[Click-target data]
------
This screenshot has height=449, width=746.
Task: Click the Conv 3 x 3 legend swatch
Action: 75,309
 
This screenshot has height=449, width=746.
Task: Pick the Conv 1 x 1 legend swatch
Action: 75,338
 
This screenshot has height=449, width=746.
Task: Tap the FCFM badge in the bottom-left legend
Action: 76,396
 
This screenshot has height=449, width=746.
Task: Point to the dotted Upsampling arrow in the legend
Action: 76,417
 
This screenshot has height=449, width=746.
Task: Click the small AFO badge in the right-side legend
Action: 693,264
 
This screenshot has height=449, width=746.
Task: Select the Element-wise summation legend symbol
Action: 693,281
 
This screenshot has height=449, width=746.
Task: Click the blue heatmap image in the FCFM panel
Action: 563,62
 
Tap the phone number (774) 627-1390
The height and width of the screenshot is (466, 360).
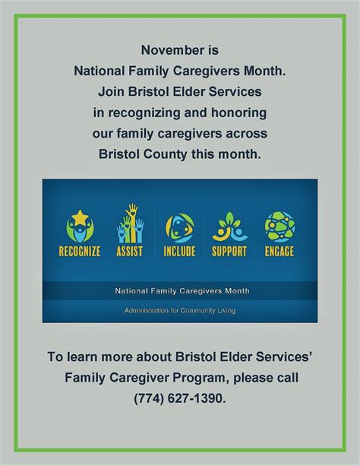tap(180, 398)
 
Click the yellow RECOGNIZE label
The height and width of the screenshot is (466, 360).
tap(80, 251)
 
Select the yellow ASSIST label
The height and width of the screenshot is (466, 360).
tap(130, 251)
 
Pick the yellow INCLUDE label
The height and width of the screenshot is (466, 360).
tap(179, 251)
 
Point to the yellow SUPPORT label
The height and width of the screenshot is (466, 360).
tap(229, 251)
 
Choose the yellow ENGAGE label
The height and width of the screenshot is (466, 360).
tap(279, 251)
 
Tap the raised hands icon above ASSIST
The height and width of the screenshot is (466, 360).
tap(131, 223)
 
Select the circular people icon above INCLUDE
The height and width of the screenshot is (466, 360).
tap(180, 228)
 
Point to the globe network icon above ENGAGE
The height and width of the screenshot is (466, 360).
tap(279, 227)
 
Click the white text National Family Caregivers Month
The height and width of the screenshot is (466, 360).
tap(182, 290)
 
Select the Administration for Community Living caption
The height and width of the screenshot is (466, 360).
tap(180, 311)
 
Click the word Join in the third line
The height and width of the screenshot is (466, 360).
tap(111, 92)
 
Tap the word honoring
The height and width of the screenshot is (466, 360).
tap(238, 113)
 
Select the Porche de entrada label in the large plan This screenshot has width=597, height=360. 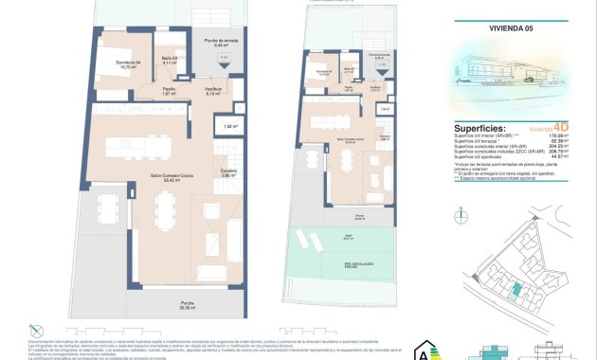[220, 43]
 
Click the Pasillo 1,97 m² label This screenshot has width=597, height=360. [142, 91]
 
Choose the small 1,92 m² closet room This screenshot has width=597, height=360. [230, 125]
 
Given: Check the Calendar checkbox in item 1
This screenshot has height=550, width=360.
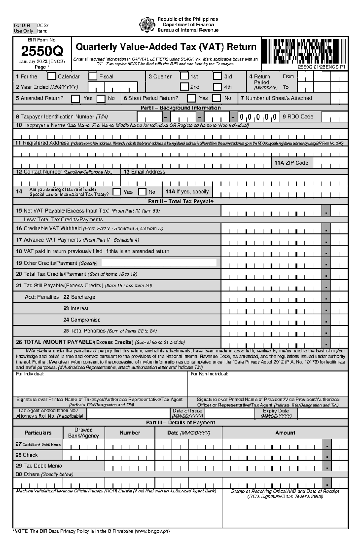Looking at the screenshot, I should (x=52, y=76).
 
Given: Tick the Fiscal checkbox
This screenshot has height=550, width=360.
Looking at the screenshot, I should (x=93, y=76).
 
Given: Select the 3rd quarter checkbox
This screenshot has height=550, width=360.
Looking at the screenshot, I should (x=217, y=76).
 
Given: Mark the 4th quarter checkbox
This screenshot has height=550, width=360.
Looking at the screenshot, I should (x=217, y=87).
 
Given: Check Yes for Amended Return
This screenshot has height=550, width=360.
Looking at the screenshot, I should (x=76, y=98).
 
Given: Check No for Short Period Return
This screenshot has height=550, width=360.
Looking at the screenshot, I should (x=216, y=98).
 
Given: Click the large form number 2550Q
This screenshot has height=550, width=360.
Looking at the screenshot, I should (x=42, y=52).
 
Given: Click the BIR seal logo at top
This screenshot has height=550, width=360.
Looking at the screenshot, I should (x=147, y=25).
------
**REQUIREMENTS:** Could you reproduce the records above word for word, starting at the line that contains "Click the yellow RECOGNIZE label" and stopping after the line that contains "tap(179, 251)"?

**ANSWER TO THIS PROBLEM:**
Click the yellow RECOGNIZE label
The height and width of the screenshot is (466, 360).
tap(80, 251)
 
Select the yellow ASSIST label
The height and width of the screenshot is (466, 360).
tap(130, 251)
 
Pick the yellow INCLUDE label
The height and width of the screenshot is (466, 360).
tap(179, 251)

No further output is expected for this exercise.